ENERGY STORAGE WAVE 3: THE UTILITY-INTEGRATED ERA
While the grid-connected wave has matured primarily through the build-out efforts of independent power producers, an even bigger wave of growth and maturity is building behind it – the utility integrated wave.
What we have seen with our distribution utility clients is that these types of storage owners want their energy storage systems (ESS) to serve as multi-purpose grid management tools and therefore require the energy systems to be tightly integrated with utility distribution operations. No longer just an interesting technology, an ESS can now be viewed as a used and useful asset that can be dispatched to its highest and best use as part of ongoing utility operations.
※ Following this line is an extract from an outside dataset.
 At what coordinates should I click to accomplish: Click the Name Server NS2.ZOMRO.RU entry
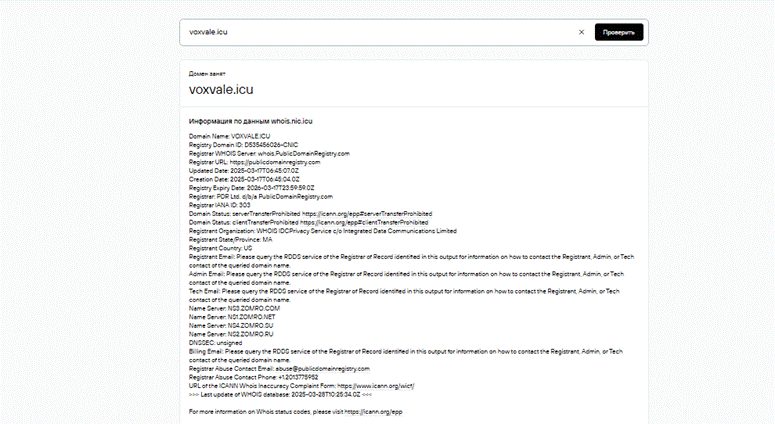coord(231,334)

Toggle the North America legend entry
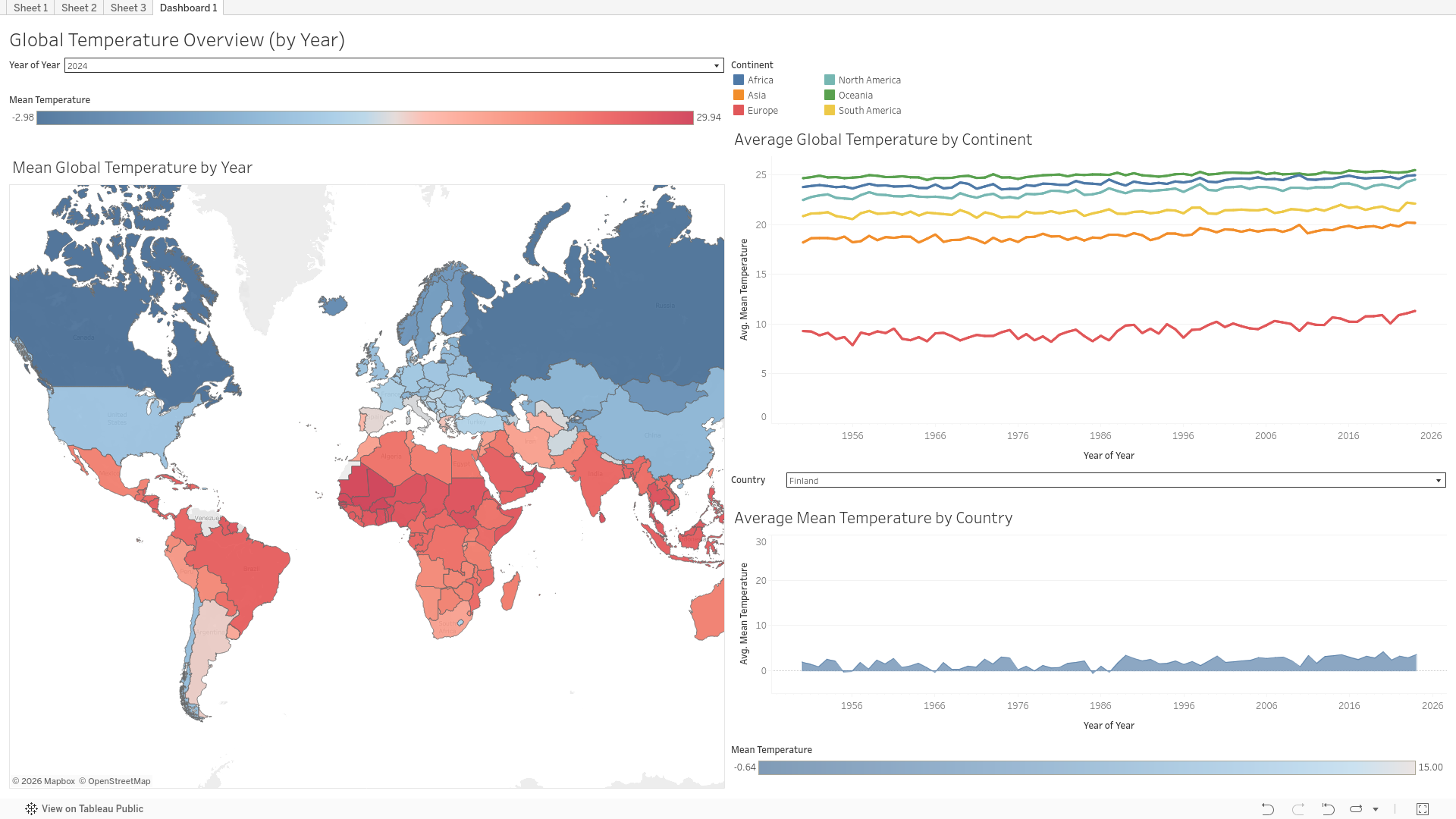[x=869, y=80]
Within the utility, the project owner is increasingly the operations group in conjunction with the advanced technology group. Warranties are now measured in decades and supplied by companies with the staying power to credibly offer those assurances. Funding for ESSs is starting to come from utilities’ integrated resource plans (IRPs) as part of an overall system strategy, rather than coming from a special projects silo. This can be seen with Arizona Public Service’s announcement to procure 503 MW of storage through their IRP by 2032. Other evidence for this advancing trend can be found in GTM Research’s Energy Storage tracker. Published in 2Q-2017, this report showed that roughly two-thirds of the commissioned systems year-to-date were for utility owners and sized at 2MW or less of power which is ideal for use at substations or elsewhere on the distribution system.